#### [Required work]
Output the data below exactly, down to the last character.

*** Block opens ***

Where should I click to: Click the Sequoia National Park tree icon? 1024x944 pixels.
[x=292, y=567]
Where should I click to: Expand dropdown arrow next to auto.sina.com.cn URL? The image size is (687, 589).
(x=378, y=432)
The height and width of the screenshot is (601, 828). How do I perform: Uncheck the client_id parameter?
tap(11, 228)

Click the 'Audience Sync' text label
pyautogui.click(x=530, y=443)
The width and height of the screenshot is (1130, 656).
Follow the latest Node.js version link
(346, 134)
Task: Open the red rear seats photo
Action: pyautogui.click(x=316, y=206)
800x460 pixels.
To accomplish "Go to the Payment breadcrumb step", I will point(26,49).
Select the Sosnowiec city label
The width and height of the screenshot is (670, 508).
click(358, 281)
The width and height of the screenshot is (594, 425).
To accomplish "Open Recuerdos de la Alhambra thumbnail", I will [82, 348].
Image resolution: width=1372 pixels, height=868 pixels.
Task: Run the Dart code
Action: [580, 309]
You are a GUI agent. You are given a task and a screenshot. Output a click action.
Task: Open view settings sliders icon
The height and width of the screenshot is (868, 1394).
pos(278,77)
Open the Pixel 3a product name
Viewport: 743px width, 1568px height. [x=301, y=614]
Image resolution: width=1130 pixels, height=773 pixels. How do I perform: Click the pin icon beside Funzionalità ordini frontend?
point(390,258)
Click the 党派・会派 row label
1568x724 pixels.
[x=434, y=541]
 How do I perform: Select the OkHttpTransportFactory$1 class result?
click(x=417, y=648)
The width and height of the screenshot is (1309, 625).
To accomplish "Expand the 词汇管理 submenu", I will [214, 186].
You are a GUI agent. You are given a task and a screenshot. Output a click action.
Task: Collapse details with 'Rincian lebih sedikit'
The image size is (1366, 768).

*** Block closes ***

#### [Answer space]
Where should I click to: Click the Sequoia National Park tree icon? 1024x944 pixels.
[x=292, y=567]
Where should I click to: Expand dropdown arrow next to auto.sina.com.cn URL? The image size is (687, 589).
(x=378, y=432)
The height and width of the screenshot is (601, 828). How do I perform: Uncheck the client_id parameter?
tap(11, 228)

Click the 'Audience Sync' text label
pyautogui.click(x=530, y=443)
The width and height of the screenshot is (1130, 656).
Follow the latest Node.js version link
(346, 134)
Task: Open the red rear seats photo
Action: pyautogui.click(x=316, y=206)
800x460 pixels.
To accomplish "Go to the Payment breadcrumb step", I will point(26,49).
Select the Sosnowiec city label
The width and height of the screenshot is (670, 508).
click(358, 281)
The width and height of the screenshot is (594, 425).
To accomplish "Open Recuerdos de la Alhambra thumbnail", I will [82, 348].
Image resolution: width=1372 pixels, height=868 pixels.
Task: Run the Dart code
Action: [580, 309]
You are a GUI agent. You are given a task and a screenshot. Output a click action.
Task: Open view settings sliders icon
The height and width of the screenshot is (868, 1394).
pos(278,77)
Open the Pixel 3a product name
Viewport: 743px width, 1568px height. [x=301, y=614]
Image resolution: width=1130 pixels, height=773 pixels. How do I perform: Click the pin icon beside Funzionalità ordini frontend?
point(390,258)
Click the 党派・会派 row label
1568x724 pixels.
[x=434, y=541]
 How do I perform: Select the OkHttpTransportFactory$1 class result?
click(x=417, y=648)
The width and height of the screenshot is (1309, 625).
To accomplish "Expand the 词汇管理 submenu", I will [214, 186].
You are a GUI agent. You are given a task and a screenshot. Output a click action.
Task: Collapse details with 'Rincian lebih sedikit'
The image size is (1366, 768).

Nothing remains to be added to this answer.